In Geoff Collins’ second season as coach, the expectations for Temple University’s football team have been raised after last season’s first bowl win since 2011.
Collins’ Owls finished 6-6 in the 2017-18 regular season after going through rough patches in the first half of the schedule. Still, the Owls defeated Florida International University in the Bad Boy Mowers Gasparilla Bowl, winning handily, 28-3.
The Owls were expected by those in college football to improve this season and compete with the likes of Central Florida and South Florida for the top spot in the American Athletic Conference’s East Division.
In Saturday’s 19-17 loss to Villanova at Lincoln Financial Field, Temple showed it is still far away from making that jump.
Temple lost to an inferior opponent. Villanova is one of the top Football Championship Subdivision schools, but it came to Philadelphia as 15.5-point underdogs and still left victorious.
The Owls did not take Villanova for granted. They took themselves for granted. Blown opportunities, including a missed 29-yard field goal, throws at the feet of wide receivers, poor clock management and the inability to get the defense off the field, showed that a season where the Owls were presumed to have a higher level of play has quickly turned into one where no win is guaranteed.
Six games remain on the Owls’ schedule against teams that were bowl eligible in 2017. Plus, they have a Week 3 showdown against the University of Maryland on the horizon. Maryland upset nationally ranked University of Texas in its first game of the season on Saturday.
Even Temple’s matchup later this month against Tulsa, which finished 2-10 last season, may not be a foregone conclusion. Certain games on Temple’s schedule could have been viewed as potential wins, but after a loss to an FCS school, the Owls no longer have that luxury.

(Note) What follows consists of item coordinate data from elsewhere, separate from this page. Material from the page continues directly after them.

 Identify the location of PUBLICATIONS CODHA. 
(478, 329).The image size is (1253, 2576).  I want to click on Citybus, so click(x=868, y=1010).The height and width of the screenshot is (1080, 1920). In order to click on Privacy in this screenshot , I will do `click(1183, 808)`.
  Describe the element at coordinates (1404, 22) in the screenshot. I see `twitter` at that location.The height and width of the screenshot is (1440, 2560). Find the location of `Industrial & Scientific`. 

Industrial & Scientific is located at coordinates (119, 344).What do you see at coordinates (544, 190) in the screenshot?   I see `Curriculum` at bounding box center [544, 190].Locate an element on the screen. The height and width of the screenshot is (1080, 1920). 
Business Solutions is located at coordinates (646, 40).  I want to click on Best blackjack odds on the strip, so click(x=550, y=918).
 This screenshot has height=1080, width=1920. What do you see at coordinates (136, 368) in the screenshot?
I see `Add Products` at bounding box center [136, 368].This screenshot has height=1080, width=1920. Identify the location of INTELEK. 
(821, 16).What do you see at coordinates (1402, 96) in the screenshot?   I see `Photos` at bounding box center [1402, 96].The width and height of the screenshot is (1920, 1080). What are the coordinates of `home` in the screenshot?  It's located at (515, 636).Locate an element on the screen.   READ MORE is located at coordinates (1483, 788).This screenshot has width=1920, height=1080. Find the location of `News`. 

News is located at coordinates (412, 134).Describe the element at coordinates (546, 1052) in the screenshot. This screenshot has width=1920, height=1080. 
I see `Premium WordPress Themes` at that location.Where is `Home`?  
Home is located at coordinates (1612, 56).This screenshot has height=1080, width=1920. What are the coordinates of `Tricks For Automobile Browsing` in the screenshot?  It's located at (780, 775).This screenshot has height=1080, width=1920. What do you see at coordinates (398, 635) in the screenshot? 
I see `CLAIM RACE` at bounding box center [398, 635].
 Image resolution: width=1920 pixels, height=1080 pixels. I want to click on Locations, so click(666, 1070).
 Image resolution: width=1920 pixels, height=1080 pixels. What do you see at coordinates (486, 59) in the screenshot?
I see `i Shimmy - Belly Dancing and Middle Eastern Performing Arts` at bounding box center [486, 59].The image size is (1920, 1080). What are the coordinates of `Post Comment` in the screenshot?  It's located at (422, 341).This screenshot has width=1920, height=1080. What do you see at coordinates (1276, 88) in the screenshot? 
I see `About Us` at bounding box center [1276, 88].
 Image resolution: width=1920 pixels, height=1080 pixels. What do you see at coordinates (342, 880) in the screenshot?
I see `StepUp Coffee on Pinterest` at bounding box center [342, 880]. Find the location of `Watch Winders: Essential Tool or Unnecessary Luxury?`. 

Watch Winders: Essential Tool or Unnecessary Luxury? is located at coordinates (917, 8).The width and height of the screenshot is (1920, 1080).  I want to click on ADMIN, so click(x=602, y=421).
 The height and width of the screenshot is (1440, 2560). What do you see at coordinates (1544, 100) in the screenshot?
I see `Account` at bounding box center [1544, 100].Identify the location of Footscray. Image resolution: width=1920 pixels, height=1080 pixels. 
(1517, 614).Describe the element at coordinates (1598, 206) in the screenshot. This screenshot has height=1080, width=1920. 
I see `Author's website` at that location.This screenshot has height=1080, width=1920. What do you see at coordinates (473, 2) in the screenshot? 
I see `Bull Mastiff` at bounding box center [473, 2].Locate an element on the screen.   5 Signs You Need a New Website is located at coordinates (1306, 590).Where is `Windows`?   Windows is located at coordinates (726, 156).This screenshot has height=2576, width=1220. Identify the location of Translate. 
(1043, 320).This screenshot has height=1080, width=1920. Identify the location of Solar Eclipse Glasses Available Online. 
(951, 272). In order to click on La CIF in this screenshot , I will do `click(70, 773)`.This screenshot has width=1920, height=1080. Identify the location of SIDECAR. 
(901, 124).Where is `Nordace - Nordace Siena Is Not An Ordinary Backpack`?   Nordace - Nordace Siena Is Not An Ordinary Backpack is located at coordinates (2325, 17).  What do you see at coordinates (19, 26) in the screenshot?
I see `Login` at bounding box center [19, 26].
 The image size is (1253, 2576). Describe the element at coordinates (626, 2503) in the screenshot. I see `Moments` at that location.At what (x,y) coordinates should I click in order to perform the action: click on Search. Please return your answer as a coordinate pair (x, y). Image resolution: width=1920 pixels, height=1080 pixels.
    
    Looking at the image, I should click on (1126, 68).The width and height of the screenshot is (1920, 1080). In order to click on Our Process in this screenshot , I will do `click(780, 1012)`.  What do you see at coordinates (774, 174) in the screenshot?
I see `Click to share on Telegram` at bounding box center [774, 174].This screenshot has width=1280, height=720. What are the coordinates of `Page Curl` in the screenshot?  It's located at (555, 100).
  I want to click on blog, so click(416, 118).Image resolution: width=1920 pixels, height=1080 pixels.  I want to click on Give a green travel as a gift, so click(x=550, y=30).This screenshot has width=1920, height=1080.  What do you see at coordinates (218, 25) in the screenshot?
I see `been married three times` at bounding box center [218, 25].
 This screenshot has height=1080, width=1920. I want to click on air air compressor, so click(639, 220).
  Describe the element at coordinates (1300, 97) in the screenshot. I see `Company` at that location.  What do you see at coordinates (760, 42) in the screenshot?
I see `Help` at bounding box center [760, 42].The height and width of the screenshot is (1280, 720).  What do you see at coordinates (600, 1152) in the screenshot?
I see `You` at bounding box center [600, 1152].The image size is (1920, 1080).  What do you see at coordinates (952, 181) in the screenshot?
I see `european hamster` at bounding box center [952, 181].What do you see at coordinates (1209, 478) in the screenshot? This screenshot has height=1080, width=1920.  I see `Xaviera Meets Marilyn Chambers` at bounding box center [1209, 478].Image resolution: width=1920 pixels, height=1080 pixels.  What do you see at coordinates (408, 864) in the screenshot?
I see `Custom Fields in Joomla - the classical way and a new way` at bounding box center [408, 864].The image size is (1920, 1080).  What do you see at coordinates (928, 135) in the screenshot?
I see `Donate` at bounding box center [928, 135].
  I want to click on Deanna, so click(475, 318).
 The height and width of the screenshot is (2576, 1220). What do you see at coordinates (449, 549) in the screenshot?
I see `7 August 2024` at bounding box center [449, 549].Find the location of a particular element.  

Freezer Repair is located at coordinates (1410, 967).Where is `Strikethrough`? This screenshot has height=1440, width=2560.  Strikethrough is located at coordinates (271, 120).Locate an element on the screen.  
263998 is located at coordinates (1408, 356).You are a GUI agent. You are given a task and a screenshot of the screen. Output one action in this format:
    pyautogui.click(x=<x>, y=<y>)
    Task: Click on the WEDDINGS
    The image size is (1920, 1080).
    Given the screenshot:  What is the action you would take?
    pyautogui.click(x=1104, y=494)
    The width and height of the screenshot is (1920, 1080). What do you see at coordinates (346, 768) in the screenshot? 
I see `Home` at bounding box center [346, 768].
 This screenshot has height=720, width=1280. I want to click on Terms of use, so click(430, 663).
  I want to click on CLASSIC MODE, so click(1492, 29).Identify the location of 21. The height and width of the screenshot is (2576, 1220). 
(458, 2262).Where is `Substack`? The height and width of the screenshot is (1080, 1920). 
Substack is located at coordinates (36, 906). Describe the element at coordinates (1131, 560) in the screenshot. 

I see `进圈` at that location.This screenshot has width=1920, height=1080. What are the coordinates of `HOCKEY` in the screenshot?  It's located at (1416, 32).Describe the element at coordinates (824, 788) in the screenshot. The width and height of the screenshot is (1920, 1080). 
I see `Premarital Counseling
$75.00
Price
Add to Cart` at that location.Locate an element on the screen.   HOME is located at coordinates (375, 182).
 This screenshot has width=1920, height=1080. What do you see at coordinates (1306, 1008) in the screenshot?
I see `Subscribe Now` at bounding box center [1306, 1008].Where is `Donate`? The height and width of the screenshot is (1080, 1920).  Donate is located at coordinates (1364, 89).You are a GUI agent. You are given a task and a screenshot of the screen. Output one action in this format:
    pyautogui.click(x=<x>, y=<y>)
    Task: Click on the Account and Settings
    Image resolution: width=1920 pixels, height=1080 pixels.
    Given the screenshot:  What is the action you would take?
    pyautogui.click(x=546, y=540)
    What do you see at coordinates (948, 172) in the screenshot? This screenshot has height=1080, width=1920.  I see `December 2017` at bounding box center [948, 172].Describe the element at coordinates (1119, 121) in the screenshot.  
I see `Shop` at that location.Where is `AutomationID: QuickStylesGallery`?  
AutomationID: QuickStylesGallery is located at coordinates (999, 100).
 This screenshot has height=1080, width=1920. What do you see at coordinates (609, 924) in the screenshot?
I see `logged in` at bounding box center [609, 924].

Temple struggled to get anything going offensively. Senior running back Ryquell Armstead ran 14 times for 31 yards. The run game failed to set up the passing attack for graduate student Frank Nutile, who was limited to short passes instead of testing his arm down the field.
“A big part of it was myself, just missing the throws in the short game for sure,” Nutile said. “If I make those throws, we might extend a little bit more drives and the third-and-longs and everything like that. …Last year we were one of the best teams on third-and-short in the country.
If opposing teams can take away the run and deep passing game from Temple, its offense is one-dimensional and will not be able to score many points. On Saturday, offensive drives led to 10 points, while the Owls’ other seven points came from a blocked field goal returned 74 yards for a touchdown by redshirt sophomore Kimere Brown.
“A bunch of guys are hurting and upset obviously after nine months of really hard work,” Collins said. “And as the head football coach, I did not get it done today and I’m hurting for those guys in there, hurting for our program. [Villanova] played a great game and beat us on the opening weekend of college football.”
The Owls worked day in and day out for nine months to be contenders, but for the third season in a row, they failed to win their season opener.
In 2016, under Matt Rhule, Temple lost, 28-13, to Army in its season opener. In Collins’ first game last year, the Owls dropped the season opener, 49-16, to the University of Notre Dame.
Temple does not need to make a four-win jump, like it did from 2013 to 2014 to be bowl eligible. It’s perfectly OK for the Owls to stay the course of finding their rhythm under Collins. Saturday may have been a wake-up call to let this team know that its chance to be at the top of The American isn’t here yet.
CORRECTION: An earlier version of this article stated Temple’s last bowl game was in 2011. It has been updated to reflect Temple’s last bowl win was in 2011.